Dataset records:

---

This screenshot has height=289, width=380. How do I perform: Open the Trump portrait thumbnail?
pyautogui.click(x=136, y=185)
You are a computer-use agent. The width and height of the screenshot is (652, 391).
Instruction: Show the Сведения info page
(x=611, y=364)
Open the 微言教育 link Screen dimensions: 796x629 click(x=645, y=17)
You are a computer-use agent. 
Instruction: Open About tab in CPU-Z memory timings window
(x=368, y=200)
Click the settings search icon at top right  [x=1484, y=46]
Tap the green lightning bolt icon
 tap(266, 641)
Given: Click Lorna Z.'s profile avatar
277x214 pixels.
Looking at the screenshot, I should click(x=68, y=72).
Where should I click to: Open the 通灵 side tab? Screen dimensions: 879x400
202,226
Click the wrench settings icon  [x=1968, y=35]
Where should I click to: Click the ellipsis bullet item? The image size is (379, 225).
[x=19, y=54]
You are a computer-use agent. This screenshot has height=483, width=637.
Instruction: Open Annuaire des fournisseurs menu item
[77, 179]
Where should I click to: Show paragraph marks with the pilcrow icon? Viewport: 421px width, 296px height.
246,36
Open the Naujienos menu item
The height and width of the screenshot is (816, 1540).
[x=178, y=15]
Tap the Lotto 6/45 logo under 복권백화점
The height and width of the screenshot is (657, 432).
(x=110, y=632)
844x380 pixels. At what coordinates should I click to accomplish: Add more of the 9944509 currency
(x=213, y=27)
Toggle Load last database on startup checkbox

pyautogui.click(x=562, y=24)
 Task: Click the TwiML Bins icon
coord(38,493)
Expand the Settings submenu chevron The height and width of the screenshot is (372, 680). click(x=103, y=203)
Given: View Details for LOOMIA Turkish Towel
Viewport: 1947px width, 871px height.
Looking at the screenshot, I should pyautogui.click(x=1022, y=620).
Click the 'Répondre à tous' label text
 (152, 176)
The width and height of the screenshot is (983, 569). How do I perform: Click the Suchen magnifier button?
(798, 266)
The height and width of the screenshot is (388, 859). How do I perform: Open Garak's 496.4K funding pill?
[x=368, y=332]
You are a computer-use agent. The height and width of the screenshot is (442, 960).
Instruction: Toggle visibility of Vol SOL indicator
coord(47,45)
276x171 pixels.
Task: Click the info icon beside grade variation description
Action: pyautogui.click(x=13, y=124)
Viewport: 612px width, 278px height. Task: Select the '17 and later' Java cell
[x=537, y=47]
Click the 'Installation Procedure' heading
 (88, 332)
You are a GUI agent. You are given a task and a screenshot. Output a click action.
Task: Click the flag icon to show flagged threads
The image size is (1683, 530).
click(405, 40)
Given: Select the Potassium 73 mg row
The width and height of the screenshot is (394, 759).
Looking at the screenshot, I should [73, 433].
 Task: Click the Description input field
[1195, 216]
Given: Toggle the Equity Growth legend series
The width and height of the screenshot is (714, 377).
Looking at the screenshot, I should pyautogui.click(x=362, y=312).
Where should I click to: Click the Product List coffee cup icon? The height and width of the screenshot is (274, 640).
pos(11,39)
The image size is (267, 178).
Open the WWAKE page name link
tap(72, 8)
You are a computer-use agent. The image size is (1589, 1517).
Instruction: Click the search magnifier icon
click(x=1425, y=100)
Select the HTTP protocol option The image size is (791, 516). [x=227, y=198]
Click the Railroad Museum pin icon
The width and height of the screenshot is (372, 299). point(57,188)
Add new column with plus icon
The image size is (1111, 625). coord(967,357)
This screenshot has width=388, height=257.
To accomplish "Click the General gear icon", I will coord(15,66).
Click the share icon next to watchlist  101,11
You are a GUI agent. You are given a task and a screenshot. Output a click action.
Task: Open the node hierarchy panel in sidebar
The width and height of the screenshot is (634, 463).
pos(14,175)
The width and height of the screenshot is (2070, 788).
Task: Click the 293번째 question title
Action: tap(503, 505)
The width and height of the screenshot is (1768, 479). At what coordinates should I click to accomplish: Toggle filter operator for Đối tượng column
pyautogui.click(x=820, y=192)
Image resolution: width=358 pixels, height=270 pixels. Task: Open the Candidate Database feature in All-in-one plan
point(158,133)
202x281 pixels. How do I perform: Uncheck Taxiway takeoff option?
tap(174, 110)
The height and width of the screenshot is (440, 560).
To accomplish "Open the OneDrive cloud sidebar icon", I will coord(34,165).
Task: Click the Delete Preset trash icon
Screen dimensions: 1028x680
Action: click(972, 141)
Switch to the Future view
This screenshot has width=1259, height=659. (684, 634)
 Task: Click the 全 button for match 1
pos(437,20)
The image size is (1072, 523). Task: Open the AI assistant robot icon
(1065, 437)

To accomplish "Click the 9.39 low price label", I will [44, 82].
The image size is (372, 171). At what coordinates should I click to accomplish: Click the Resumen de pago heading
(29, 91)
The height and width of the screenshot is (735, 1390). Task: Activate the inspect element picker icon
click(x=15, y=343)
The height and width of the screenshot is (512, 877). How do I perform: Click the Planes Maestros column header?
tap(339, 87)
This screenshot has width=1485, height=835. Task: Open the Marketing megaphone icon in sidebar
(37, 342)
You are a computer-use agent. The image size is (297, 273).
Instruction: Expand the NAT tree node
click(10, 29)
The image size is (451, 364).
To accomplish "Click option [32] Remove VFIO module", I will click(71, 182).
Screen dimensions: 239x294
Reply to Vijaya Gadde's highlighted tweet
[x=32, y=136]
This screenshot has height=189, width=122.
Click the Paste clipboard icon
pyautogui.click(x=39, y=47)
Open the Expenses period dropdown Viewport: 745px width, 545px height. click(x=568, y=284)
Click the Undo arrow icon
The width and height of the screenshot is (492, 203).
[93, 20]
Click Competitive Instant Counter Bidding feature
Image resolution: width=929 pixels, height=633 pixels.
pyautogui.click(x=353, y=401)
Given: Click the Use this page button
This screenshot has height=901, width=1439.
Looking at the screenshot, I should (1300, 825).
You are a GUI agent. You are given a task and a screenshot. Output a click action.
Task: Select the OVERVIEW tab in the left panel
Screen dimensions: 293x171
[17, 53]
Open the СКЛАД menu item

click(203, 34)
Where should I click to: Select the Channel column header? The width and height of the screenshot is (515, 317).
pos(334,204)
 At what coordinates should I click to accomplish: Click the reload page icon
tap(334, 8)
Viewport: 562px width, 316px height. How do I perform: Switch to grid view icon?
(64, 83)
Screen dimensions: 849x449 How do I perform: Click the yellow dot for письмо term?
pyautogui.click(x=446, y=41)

---

Output these records again line for line, with no changes, covering all of them from first to last.

PROBLEM SOLUTION
This screenshot has height=289, width=380. How do I perform: Open the Trump portrait thumbnail?
pyautogui.click(x=136, y=185)
You are a computer-use agent. The width and height of the screenshot is (652, 391).
Instruction: Show the Сведения info page
(x=611, y=364)
Open the 微言教育 link Screen dimensions: 796x629 click(x=645, y=17)
You are a computer-use agent. 
Instruction: Open About tab in CPU-Z memory timings window
(x=368, y=200)
Click the settings search icon at top right  [x=1484, y=46]
Tap the green lightning bolt icon
 tap(266, 641)
Given: Click Lorna Z.'s profile avatar
277x214 pixels.
Looking at the screenshot, I should click(x=68, y=72).
Where should I click to: Open the 通灵 side tab? Screen dimensions: 879x400
202,226
Click the wrench settings icon  [x=1968, y=35]
Where should I click to: Click the ellipsis bullet item? The image size is (379, 225).
[x=19, y=54]
You are a computer-use agent. This screenshot has height=483, width=637.
Instruction: Open Annuaire des fournisseurs menu item
[77, 179]
Where should I click to: Show paragraph marks with the pilcrow icon? Viewport: 421px width, 296px height.
246,36
Open the Naujienos menu item
The height and width of the screenshot is (816, 1540).
[x=178, y=15]
Tap the Lotto 6/45 logo under 복권백화점
The height and width of the screenshot is (657, 432).
(x=110, y=632)
844x380 pixels. At what coordinates should I click to accomplish: Add more of the 9944509 currency
(x=213, y=27)
Toggle Load last database on startup checkbox

pyautogui.click(x=562, y=24)
 Task: Click the TwiML Bins icon
coord(38,493)
Expand the Settings submenu chevron The height and width of the screenshot is (372, 680). click(x=103, y=203)
Given: View Details for LOOMIA Turkish Towel
Viewport: 1947px width, 871px height.
Looking at the screenshot, I should pyautogui.click(x=1022, y=620).
Click the 'Répondre à tous' label text
 (152, 176)
The width and height of the screenshot is (983, 569). How do I perform: Click the Suchen magnifier button?
(798, 266)
The height and width of the screenshot is (388, 859). How do I perform: Open Garak's 496.4K funding pill?
[x=368, y=332]
You are a computer-use agent. The height and width of the screenshot is (442, 960).
Instruction: Toggle visibility of Vol SOL indicator
coord(47,45)
276x171 pixels.
Task: Click the info icon beside grade variation description
Action: pyautogui.click(x=13, y=124)
Viewport: 612px width, 278px height. Task: Select the '17 and later' Java cell
[x=537, y=47]
Click the 'Installation Procedure' heading
 (88, 332)
You are a GUI agent. You are given a task and a screenshot. Output a click action.
Task: Click the flag icon to show flagged threads
The image size is (1683, 530).
click(405, 40)
Given: Select the Potassium 73 mg row
The width and height of the screenshot is (394, 759).
Looking at the screenshot, I should [73, 433].
 Task: Click the Description input field
[1195, 216]
Given: Toggle the Equity Growth legend series
The width and height of the screenshot is (714, 377).
Looking at the screenshot, I should pyautogui.click(x=362, y=312).
Where should I click to: Click the Product List coffee cup icon? The height and width of the screenshot is (274, 640).
pos(11,39)
The image size is (267, 178).
Open the WWAKE page name link
tap(72, 8)
You are a computer-use agent. The image size is (1589, 1517).
Instruction: Click the search magnifier icon
click(x=1425, y=100)
Select the HTTP protocol option The image size is (791, 516). [x=227, y=198]
Click the Railroad Museum pin icon
The width and height of the screenshot is (372, 299). point(57,188)
Add new column with plus icon
The image size is (1111, 625). coord(967,357)
This screenshot has width=388, height=257.
To accomplish "Click the General gear icon", I will coord(15,66).
Click the share icon next to watchlist  101,11
You are a GUI agent. You are given a task and a screenshot. Output a click action.
Task: Open the node hierarchy panel in sidebar
The width and height of the screenshot is (634, 463).
pos(14,175)
The width and height of the screenshot is (2070, 788).
Task: Click the 293번째 question title
Action: tap(503, 505)
The width and height of the screenshot is (1768, 479). At what coordinates should I click to accomplish: Toggle filter operator for Đối tượng column
pyautogui.click(x=820, y=192)
Image resolution: width=358 pixels, height=270 pixels. Task: Open the Candidate Database feature in All-in-one plan
point(158,133)
202x281 pixels. How do I perform: Uncheck Taxiway takeoff option?
tap(174, 110)
The height and width of the screenshot is (440, 560).
To accomplish "Open the OneDrive cloud sidebar icon", I will coord(34,165).
Task: Click the Delete Preset trash icon
Screen dimensions: 1028x680
Action: click(972, 141)
Switch to the Future view
This screenshot has width=1259, height=659. (684, 634)
 Task: Click the 全 button for match 1
pos(437,20)
The image size is (1072, 523). Task: Open the AI assistant robot icon
(1065, 437)

To accomplish "Click the 9.39 low price label", I will [44, 82].
The image size is (372, 171). At what coordinates should I click to accomplish: Click the Resumen de pago heading
(29, 91)
The height and width of the screenshot is (735, 1390). Task: Activate the inspect element picker icon
click(x=15, y=343)
The height and width of the screenshot is (512, 877). How do I perform: Click the Planes Maestros column header?
tap(339, 87)
This screenshot has width=1485, height=835. Task: Open the Marketing megaphone icon in sidebar
(37, 342)
You are a computer-use agent. The image size is (297, 273).
Instruction: Expand the NAT tree node
click(10, 29)
The image size is (451, 364).
To accomplish "Click option [32] Remove VFIO module", I will click(71, 182).
Screen dimensions: 239x294
Reply to Vijaya Gadde's highlighted tweet
[x=32, y=136]
This screenshot has height=189, width=122.
Click the Paste clipboard icon
pyautogui.click(x=39, y=47)
Open the Expenses period dropdown Viewport: 745px width, 545px height. click(x=568, y=284)
Click the Undo arrow icon
The width and height of the screenshot is (492, 203).
[93, 20]
Click Competitive Instant Counter Bidding feature
Image resolution: width=929 pixels, height=633 pixels.
pyautogui.click(x=353, y=401)
Given: Click the Use this page button
This screenshot has height=901, width=1439.
Looking at the screenshot, I should (1300, 825).
You are a GUI agent. You are given a task and a screenshot. Output a click action.
Task: Select the OVERVIEW tab in the left panel
Screen dimensions: 293x171
[17, 53]
Open the СКЛАД menu item

click(203, 34)
Where should I click to: Select the Channel column header? The width and height of the screenshot is (515, 317).
pos(334,204)
 At what coordinates should I click to accomplish: Click the reload page icon
tap(334, 8)
Viewport: 562px width, 316px height. How do I perform: Switch to grid view icon?
(64, 83)
Screen dimensions: 849x449 How do I perform: Click the yellow dot for письмо term?
pyautogui.click(x=446, y=41)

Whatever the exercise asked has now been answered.